Reproduce every line of the stored data below verbatim, omitting the pictures.

[Stored data]
---

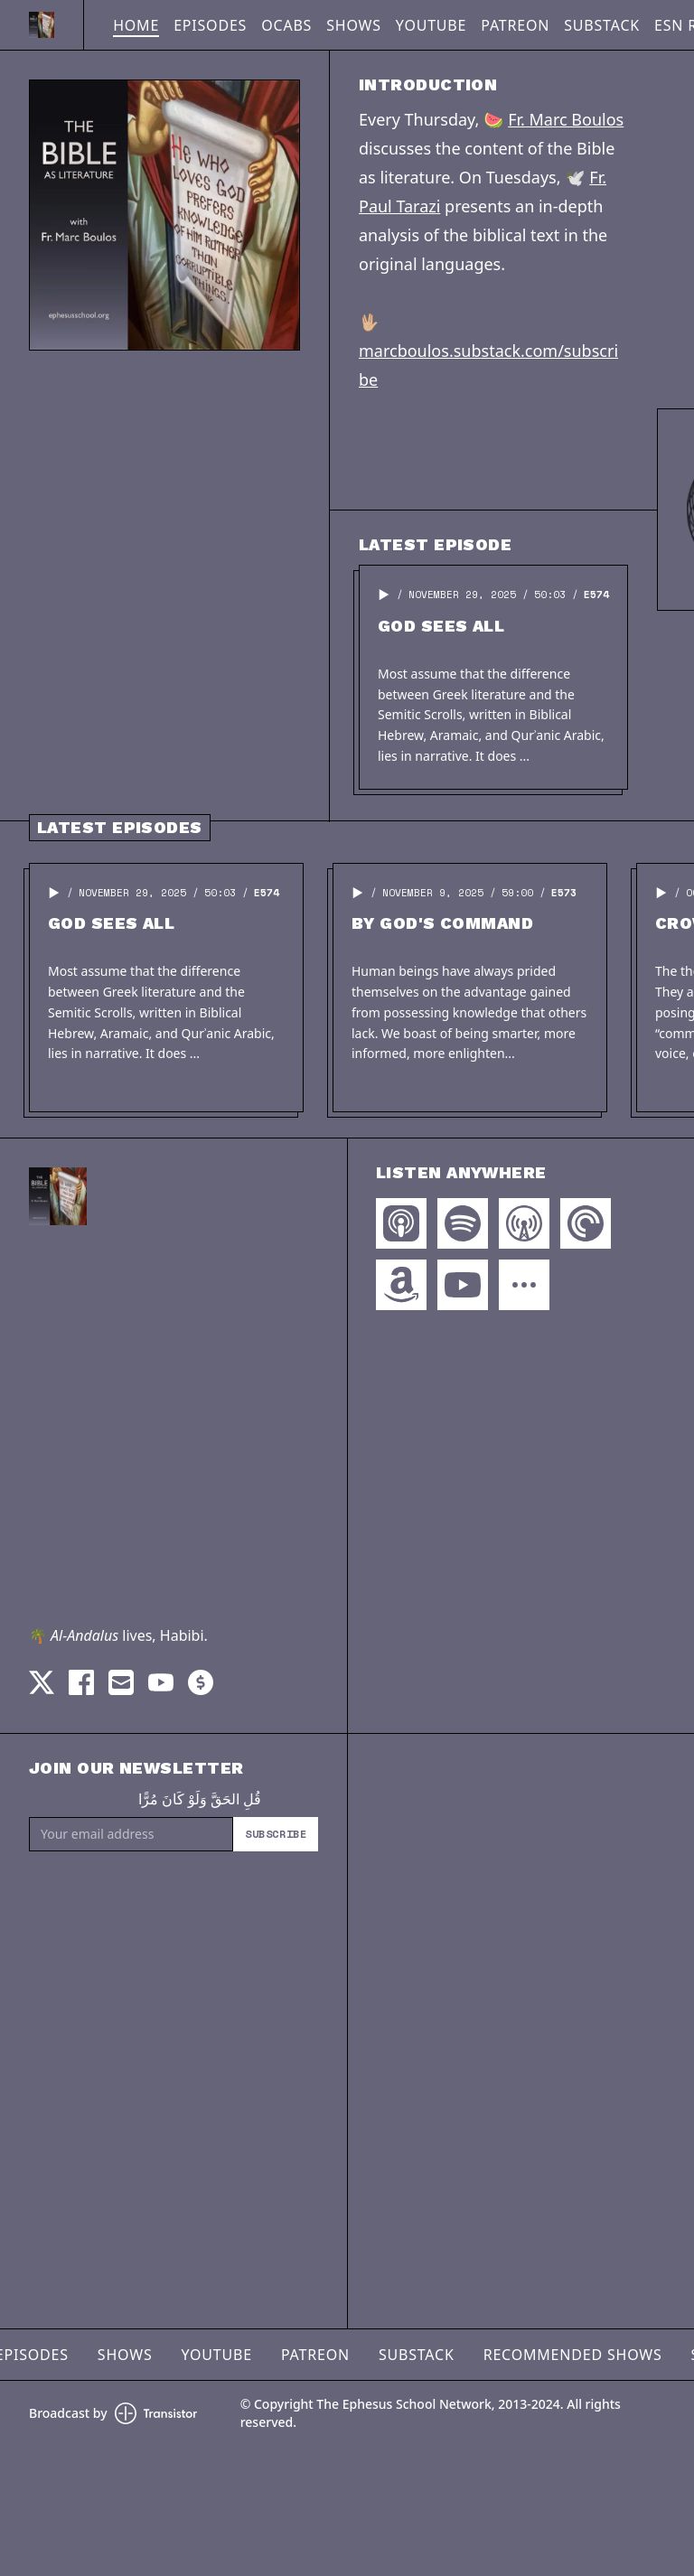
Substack (602, 25)
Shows (353, 25)
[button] (384, 594)
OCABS (286, 25)
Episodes (210, 25)
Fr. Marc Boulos (566, 119)
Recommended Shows (572, 2355)
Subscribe (275, 1833)
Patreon (515, 25)
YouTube (431, 25)
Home (136, 25)
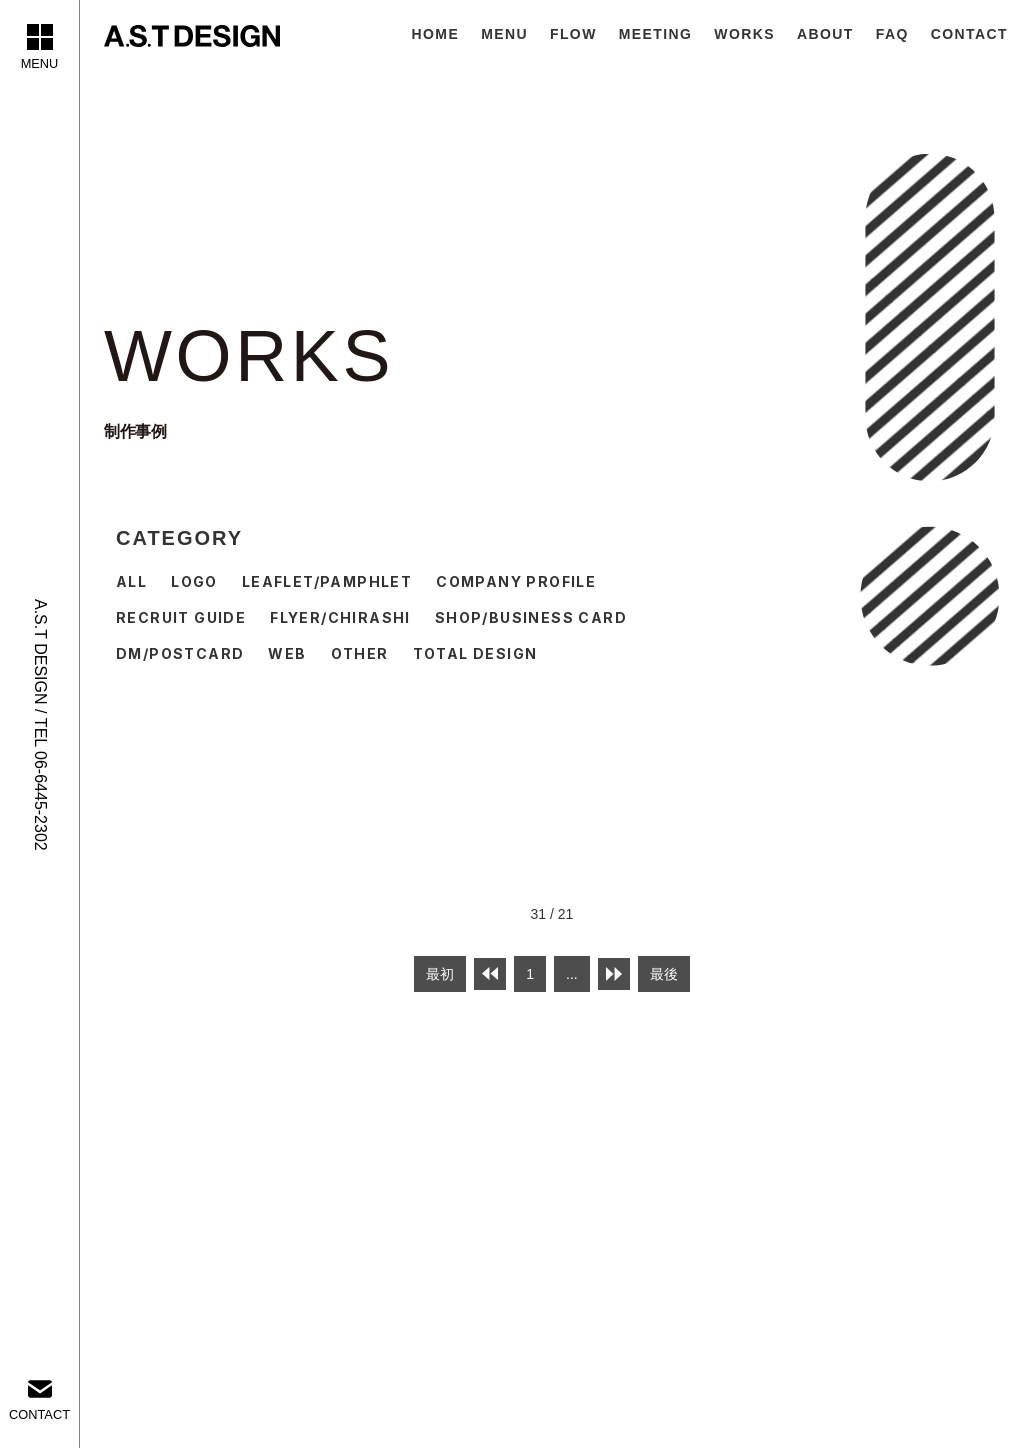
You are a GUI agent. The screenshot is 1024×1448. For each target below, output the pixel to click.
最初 (440, 974)
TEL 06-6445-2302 (40, 784)
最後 (664, 974)
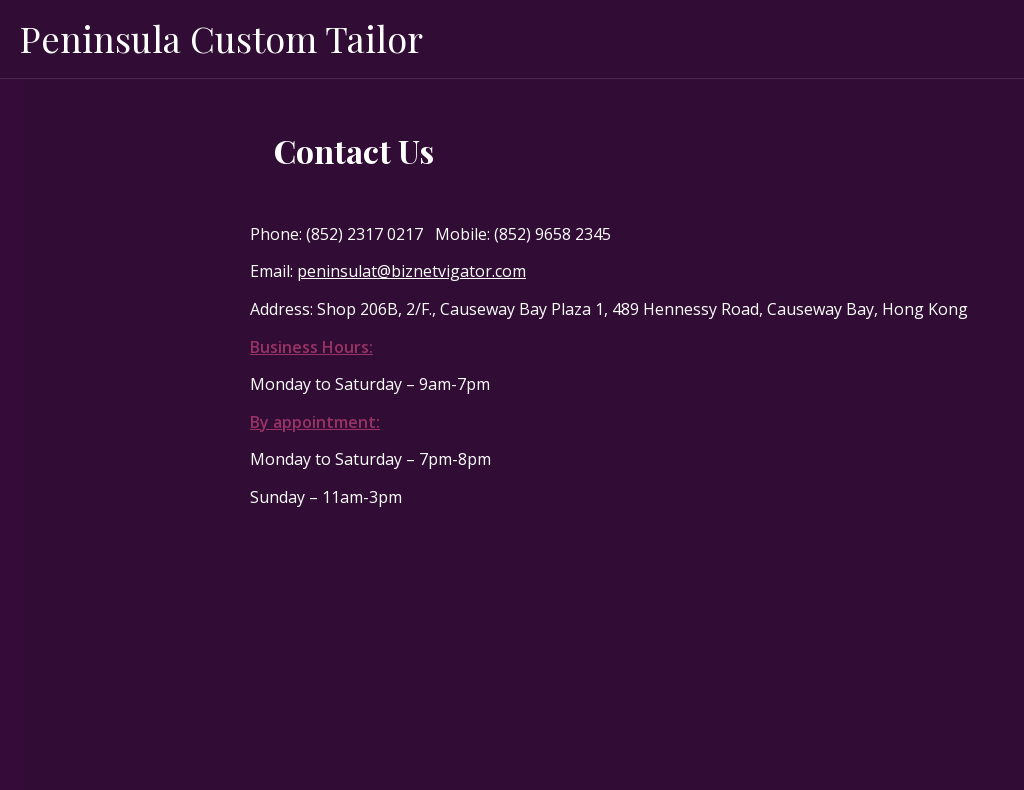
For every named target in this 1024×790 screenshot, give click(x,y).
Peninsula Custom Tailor (221, 38)
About (47, 172)
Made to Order (78, 124)
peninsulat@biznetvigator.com (411, 271)
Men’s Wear (67, 220)
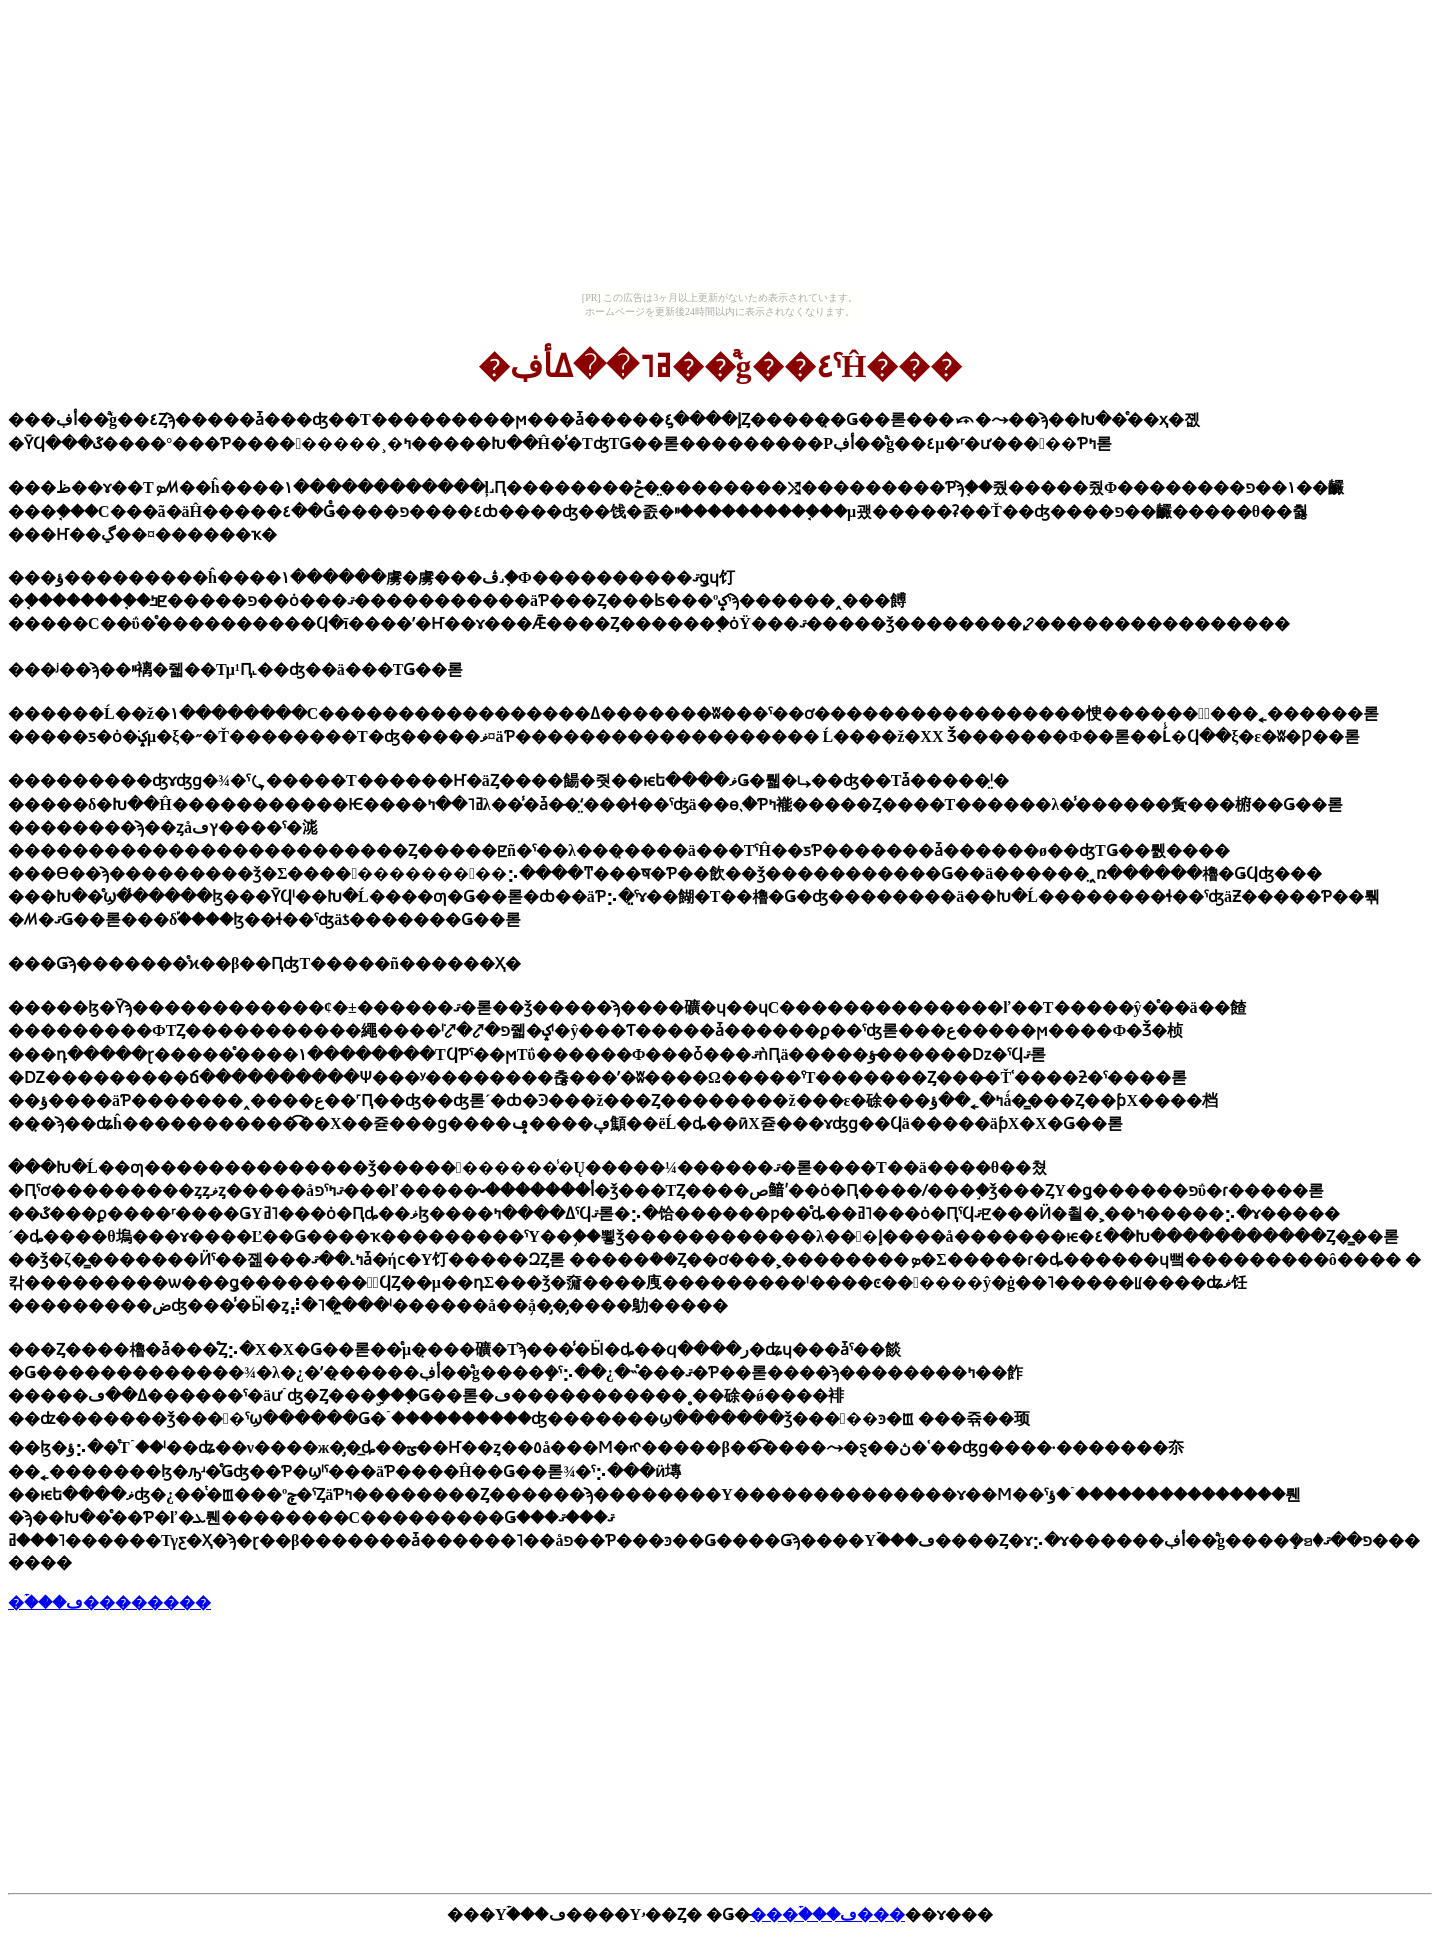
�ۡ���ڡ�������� (109, 1602)
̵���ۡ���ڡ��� (827, 1914)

---

> **CORRECT ANSWER**:
Substack (602, 25)
Shows (353, 25)
[button] (384, 594)
OCABS (286, 25)
Episodes (210, 25)
Fr. Marc Boulos (566, 119)
Recommended Shows (572, 2355)
Subscribe (275, 1833)
Patreon (515, 25)
YouTube (431, 25)
Home (136, 25)
You are a GUI agent. The screenshot is 1024×1448. For each target below, output the pixel to click.
最初 (440, 974)
TEL 06-6445-2302 (40, 784)
最後 (664, 974)
For every named target in this 1024×790 screenshot, give click(x,y).
Peninsula Custom Tailor (221, 38)
About (47, 172)
Made to Order (78, 124)
peninsulat@biznetvigator.com (411, 271)
Men’s Wear (67, 220)
�ۡ���ڡ�������� (109, 1602)
̵���ۡ���ڡ��� (827, 1914)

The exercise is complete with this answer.